La mayor parte de personas con diversidad funcional que viven en residencias no han hecho una elección consentida de su ingreso, sino que se han visto empujadas o presionadas a habitar un espacio segregado por el simple hecho de necesitar algunos apoyos. Pero no solo se vulnera el artículo 19 sino la mayor parte de ellos. Veamos una breve lista de estas violaciones generalizadas que conlleva vivir en una institución:
Artículo 3. Todo individuo tiene derecho a la vida, a la libertad y a la seguridad de su persona. Vivir en una institución restringe drásticamente la libertad individual, al quedar ésta supeditada a los horarios, normas y regulaciones del centro. Esta restricción de libertad afecta a los aspectos fundamentales de la vida cotidiana de las personas institucionalizadas.

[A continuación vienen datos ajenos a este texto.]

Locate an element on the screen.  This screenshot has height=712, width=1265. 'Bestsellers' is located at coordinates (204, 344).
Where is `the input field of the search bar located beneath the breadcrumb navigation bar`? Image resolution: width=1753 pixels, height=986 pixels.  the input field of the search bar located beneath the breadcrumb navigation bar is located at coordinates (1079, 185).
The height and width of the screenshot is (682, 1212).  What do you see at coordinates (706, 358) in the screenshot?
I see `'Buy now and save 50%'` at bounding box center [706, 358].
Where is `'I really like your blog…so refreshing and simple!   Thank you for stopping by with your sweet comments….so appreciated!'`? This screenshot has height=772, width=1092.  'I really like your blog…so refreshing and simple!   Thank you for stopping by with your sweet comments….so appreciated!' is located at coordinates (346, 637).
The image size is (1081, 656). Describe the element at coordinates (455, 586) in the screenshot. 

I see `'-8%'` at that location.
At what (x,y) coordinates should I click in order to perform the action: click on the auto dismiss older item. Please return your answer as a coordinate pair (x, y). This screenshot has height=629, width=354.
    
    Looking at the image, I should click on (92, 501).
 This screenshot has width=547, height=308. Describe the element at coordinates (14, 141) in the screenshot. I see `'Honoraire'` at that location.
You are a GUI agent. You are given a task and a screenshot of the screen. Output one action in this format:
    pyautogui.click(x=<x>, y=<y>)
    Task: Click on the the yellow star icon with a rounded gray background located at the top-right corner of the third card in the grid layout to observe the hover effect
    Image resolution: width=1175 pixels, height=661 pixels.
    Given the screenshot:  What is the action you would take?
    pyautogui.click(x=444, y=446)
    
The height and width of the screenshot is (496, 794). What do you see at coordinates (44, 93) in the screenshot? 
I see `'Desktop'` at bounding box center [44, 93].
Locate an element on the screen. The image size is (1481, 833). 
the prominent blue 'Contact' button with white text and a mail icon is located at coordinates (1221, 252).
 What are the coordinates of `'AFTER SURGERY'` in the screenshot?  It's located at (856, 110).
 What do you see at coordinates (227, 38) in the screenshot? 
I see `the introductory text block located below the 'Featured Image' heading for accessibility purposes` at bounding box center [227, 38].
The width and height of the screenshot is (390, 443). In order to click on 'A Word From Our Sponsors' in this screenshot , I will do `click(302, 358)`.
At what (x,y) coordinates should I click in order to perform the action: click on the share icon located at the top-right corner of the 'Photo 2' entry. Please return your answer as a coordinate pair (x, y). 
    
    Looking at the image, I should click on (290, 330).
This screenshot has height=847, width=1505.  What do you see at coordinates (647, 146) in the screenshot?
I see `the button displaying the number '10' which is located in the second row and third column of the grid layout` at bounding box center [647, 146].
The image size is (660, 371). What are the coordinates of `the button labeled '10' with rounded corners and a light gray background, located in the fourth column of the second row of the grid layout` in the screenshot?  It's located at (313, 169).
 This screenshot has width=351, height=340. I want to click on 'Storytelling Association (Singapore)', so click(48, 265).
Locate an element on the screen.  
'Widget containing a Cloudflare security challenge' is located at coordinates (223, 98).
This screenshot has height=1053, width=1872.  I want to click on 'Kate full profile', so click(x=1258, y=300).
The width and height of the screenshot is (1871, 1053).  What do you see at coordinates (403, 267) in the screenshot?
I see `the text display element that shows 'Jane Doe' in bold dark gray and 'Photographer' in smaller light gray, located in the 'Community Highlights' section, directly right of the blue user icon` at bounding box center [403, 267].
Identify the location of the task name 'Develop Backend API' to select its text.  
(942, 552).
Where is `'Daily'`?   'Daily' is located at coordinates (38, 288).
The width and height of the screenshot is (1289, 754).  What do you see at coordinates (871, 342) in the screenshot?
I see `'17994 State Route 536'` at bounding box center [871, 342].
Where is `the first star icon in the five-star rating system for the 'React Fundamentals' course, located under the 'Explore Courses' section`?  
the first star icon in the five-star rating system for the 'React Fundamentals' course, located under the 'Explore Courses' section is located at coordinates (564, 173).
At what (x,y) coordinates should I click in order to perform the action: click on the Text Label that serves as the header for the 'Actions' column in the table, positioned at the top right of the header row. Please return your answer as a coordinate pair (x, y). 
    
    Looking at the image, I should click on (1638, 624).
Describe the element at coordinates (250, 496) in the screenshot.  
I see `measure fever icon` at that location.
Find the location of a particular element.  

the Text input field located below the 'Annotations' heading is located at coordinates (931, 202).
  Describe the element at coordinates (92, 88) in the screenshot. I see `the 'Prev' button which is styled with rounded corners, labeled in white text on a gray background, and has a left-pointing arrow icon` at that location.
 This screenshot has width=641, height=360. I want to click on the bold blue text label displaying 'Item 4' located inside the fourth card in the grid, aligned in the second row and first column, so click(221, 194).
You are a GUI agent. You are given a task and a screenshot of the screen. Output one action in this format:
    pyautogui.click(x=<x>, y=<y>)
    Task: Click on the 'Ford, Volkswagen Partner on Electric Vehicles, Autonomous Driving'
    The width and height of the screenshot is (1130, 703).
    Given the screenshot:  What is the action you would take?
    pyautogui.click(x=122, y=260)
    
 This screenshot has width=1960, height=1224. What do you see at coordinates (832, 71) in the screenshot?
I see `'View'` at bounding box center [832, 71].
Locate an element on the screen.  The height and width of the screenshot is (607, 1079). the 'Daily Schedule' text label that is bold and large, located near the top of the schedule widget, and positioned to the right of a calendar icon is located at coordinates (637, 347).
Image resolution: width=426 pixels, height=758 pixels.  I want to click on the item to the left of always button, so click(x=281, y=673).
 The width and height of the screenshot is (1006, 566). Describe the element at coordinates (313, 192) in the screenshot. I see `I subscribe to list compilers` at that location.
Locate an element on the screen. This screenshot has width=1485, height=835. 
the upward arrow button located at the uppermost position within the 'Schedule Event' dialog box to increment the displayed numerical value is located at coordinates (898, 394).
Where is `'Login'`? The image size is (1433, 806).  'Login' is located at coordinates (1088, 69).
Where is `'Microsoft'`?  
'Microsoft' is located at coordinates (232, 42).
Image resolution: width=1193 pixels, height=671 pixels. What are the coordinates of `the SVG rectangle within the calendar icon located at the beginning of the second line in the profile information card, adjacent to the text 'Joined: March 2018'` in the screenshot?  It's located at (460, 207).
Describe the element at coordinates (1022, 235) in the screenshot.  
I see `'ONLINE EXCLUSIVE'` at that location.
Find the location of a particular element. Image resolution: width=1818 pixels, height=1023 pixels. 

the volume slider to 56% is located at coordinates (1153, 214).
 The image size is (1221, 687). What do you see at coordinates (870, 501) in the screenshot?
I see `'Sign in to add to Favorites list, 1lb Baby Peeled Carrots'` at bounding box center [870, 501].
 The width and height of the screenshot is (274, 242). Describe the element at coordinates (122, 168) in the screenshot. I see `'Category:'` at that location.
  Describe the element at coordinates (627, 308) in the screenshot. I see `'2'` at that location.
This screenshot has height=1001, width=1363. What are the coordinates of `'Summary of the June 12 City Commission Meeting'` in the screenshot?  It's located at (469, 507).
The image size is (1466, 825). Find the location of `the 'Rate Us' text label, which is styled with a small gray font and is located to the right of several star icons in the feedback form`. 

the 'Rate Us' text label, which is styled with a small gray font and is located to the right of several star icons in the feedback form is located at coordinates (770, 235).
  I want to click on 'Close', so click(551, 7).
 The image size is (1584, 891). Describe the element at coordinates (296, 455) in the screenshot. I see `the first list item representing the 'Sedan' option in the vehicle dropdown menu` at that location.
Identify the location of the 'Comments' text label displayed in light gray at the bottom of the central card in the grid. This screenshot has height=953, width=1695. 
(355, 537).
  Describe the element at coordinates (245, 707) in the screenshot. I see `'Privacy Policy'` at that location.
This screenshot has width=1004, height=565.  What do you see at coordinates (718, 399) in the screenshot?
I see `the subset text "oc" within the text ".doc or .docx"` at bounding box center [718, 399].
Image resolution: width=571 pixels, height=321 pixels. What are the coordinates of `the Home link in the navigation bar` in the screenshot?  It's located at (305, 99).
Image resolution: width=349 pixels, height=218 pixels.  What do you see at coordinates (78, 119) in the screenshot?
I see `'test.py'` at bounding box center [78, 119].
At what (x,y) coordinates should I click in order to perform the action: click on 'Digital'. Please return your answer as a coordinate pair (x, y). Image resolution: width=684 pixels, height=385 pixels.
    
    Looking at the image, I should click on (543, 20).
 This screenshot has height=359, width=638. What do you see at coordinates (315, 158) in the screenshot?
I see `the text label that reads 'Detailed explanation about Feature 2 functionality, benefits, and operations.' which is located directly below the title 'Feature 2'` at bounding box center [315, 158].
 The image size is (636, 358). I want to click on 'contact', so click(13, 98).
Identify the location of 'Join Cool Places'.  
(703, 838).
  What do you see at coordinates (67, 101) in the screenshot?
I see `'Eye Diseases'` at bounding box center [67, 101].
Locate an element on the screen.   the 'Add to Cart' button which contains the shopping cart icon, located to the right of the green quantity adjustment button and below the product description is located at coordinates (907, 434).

Artículo 5. Nadie será sometido a torturas ni a penas o tratos crueles, inhumanos o degradantes. Vivir en una institución implica recibir tratos degradantes, teniendo en cuenta que las personas institucionalizadas no pueden escoger ni quien o cuando manipulan sus cuerpos en los aspectos más íntimos de la vida cotidiana. Quiere decir esto que ni siquiera pueden decidir cuándo ir al baño.
Artículo 12. Nadie será objeto de injerencias arbitrarias en su vida privada, su familia, su domicilio o su correspondencia, ni de ataques a su honra o a su reputación. Toda persona tiene derecho a la protección de la ley contra tales injerencias o ataques. Vivir en una institución conlleva una pérdida total de la intimidad en la vida privada e imposibilita por completo formar una familia propia y/o mantener una vida familiar de acuerdo con el entorno cultural en el que vivimos.
Artículo 13. Toda persona tiene derecho a circular libremente y a escoger su residencia en el territorio de un Estado. Vivir en una institución impide circular libremente en la misma medida en que lo hace el resto de la ciudadanía (Centeno, 2012).
El autor sigue así con 14 artículos más (artículos 16, 17, 18, 20, 21, 22, 23, 24, 25. 26, 27, 28, 29, 30). Lamentablemente no disponemos de espacio suficiente para entrar en detalle con cada uno de ellos. 18 artículos de la Convención que se vulneran cada día no es un dato menor y aun así se siguen construyendo residencias destinadas a segregar personas que funcionan de manera diferente por la simple razón de ser diferentes. Recordemos aquí que el modelo social anglosajón (originario de los años 60) y presente también en nuestro país, aboga por la desinstitucionalización y la generalización de la vida independiente a través de la asistencia personal; algo muy minoritario en nuestro país.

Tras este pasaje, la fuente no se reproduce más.